We do not know that Piers Gaveston, Sir Hugh Cholmley, and other notabilities who have left their mark on the pages of Scarborough's history, might not, were they with us to-day, welcome the pierrot, the switchback, the restaurant, and other means by which pleasure-loving visitors wile away their hardly-earned holidays; but for my part the story of Scarborough's Mayor who was tossed in a blanket is far more entertaining than the songs of nigger minstrels or any of the commercial attempts to amuse.
This strangely improper procedure with one who held the highest office in the municipality took place in the reign of James II., and the King's leanings towards Popery were the cause of all the trouble.
On April 27, 1688, a declaration for liberty of conscience was published, and by royal command the said declaration was to be read in every Protestant church in the land. Mr. Thomas Aislabie, the Mayor of Scarborough, duly received a copy of the document, and, having handed it to the clergyman, Mr. Noel Boteler, ordered him to read it in church on the following Sunday morning. There seems little doubt that the worthy Mr. Boteler at once recognized a wily move on the part of the King, who under the cover of general tolerance would foster the growth of the Roman religion until such time as the Catholics had attained sufficient power to suppress Protestantism. Mr. Mayor was therefore informed that the declaration would not be read. On Sunday morning (August 11) when the omission had been made, the Mayor left his pew, and, stick in hand, walked up the aisle, seized the minister, and caned him as he stood at his reading-desk. Scenes of such a nature did not occur every day even in 1688, and the storm of indignation and excitement among the members of the congregation did not subside so quickly as it had risen.”
The cause of the poor minister was championed in particular by a certain Captain Ouseley, and the discussion of the matter on the bowling-green on the following day led to the suggestion that the Mayor should be sent for to explain his conduct. As he took no notice of a courteous message requesting his attendance, the Captain repeated the summons accompanied by a file of musketeers. In the meantime many suggestions for dealing with Mr. Aislabie in a fitting manner were doubtless made by the Captain's brother officers, and, further, some settled course of action seems to have been agreed upon, for we do not hear of any hesitation on the part of the Captain on the arrival of the Mayor, whose rage must by this time have been bordering upon apoplexy. A strong blanket was ready, and Captains Carvil, Fitzherbert, Hanmer, and Rodney, led by Captain Ouseley and assisted by as many others as could find room, seizing the sides, in a very few moments Mr.
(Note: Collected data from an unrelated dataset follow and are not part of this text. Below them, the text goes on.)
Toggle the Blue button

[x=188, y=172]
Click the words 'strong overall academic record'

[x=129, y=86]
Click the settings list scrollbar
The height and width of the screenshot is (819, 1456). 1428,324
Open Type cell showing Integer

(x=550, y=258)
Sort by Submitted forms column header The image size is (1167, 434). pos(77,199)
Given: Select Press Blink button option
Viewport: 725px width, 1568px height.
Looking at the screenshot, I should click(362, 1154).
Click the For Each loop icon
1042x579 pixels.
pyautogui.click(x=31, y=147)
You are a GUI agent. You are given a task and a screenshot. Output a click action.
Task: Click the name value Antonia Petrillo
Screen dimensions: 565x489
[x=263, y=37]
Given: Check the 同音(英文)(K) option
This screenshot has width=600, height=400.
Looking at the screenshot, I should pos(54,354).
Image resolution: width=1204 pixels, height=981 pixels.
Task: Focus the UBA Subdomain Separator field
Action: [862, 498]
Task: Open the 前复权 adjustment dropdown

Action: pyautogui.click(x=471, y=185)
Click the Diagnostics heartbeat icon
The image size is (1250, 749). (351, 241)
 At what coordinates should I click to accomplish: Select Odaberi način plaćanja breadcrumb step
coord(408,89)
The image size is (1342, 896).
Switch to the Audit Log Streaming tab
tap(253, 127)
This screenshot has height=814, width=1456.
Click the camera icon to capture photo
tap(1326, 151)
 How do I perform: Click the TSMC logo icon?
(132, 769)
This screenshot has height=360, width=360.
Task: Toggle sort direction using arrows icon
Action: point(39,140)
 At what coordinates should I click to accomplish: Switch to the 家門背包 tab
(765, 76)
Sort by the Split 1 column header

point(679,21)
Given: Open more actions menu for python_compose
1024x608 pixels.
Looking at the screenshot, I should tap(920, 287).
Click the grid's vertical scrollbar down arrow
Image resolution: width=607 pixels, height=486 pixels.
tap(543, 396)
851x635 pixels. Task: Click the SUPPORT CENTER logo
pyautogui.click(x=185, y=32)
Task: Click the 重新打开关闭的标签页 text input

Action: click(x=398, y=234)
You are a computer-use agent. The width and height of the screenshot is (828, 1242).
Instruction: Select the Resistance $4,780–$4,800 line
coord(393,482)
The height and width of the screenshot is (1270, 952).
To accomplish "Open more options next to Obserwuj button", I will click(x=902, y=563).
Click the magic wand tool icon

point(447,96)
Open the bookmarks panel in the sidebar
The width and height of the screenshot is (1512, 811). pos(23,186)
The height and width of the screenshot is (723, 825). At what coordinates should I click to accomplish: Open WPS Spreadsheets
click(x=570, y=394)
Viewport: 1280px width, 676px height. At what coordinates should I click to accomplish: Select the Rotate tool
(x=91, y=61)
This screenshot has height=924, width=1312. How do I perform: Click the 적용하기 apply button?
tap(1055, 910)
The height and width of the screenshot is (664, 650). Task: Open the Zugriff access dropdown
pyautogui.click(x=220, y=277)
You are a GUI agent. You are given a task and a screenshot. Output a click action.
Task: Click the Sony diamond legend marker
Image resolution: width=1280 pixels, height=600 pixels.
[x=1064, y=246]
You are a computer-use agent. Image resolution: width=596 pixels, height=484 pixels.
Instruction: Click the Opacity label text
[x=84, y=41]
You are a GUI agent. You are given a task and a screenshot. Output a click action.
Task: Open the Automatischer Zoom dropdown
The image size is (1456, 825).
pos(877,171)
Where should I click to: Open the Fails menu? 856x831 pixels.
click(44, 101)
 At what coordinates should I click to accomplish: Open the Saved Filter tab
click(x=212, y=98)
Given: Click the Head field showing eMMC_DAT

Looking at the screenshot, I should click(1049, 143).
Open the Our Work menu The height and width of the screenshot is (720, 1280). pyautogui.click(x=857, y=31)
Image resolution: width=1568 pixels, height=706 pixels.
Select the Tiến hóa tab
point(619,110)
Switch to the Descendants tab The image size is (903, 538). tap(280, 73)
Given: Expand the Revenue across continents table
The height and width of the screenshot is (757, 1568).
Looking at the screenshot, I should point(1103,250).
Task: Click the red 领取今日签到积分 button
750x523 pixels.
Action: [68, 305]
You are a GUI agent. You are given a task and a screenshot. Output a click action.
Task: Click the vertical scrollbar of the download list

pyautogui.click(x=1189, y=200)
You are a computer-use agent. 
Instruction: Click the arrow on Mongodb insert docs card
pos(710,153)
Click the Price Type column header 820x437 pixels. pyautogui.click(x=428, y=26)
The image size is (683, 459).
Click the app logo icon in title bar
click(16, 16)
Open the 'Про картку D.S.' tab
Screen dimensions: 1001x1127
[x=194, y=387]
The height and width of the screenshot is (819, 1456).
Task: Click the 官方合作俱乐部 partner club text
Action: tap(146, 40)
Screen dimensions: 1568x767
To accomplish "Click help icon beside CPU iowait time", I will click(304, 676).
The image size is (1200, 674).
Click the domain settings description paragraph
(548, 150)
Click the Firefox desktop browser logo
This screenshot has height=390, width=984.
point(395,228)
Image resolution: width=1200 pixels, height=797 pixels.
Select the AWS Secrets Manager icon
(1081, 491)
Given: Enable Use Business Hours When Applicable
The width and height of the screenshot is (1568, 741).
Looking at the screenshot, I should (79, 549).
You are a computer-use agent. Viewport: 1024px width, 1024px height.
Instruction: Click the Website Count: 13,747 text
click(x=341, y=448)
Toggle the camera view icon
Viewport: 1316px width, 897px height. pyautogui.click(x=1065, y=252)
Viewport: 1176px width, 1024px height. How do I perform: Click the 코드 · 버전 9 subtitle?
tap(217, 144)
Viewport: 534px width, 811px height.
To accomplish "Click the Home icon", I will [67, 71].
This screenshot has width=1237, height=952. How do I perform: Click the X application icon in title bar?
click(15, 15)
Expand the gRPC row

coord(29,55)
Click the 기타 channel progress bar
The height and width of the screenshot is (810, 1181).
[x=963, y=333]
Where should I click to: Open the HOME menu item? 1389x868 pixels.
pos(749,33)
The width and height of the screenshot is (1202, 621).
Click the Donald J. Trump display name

Mayor was revolving and bumping, rising and falling, as though he were no weight at all.
If the castle does not show many interesting buildings beyond the keep and the long line of walls and drumtowers, there is so much concerning it that is of great human interest that I should scarcely feel able to grumble if there were still fewer remains. Behind the ancient houses in Quay Street rises the steep, grassy cliff, up which one must climb by various rough pathways to the fortified summit. On the side facing the mainland, a hollow, known as the Dyke, is bridged by a tall and narrow archway, in place of the drawbridge of the seventeenth century and earlier times. On the same side is a massive barbican, looking across an open space to St. Mary's Church, which suffered so severely during the sieges of the castle. The maimed church - for the chancel has never been rebuilt—is close to the Dyke and the shattered keep, and so apparent are the results of the cannonading between them that no one requires to be told that the Parliamentary forces mounted their ordnance in the chancel and tower of the church, and it is equally obvious that the Royalists returned the fire hotly.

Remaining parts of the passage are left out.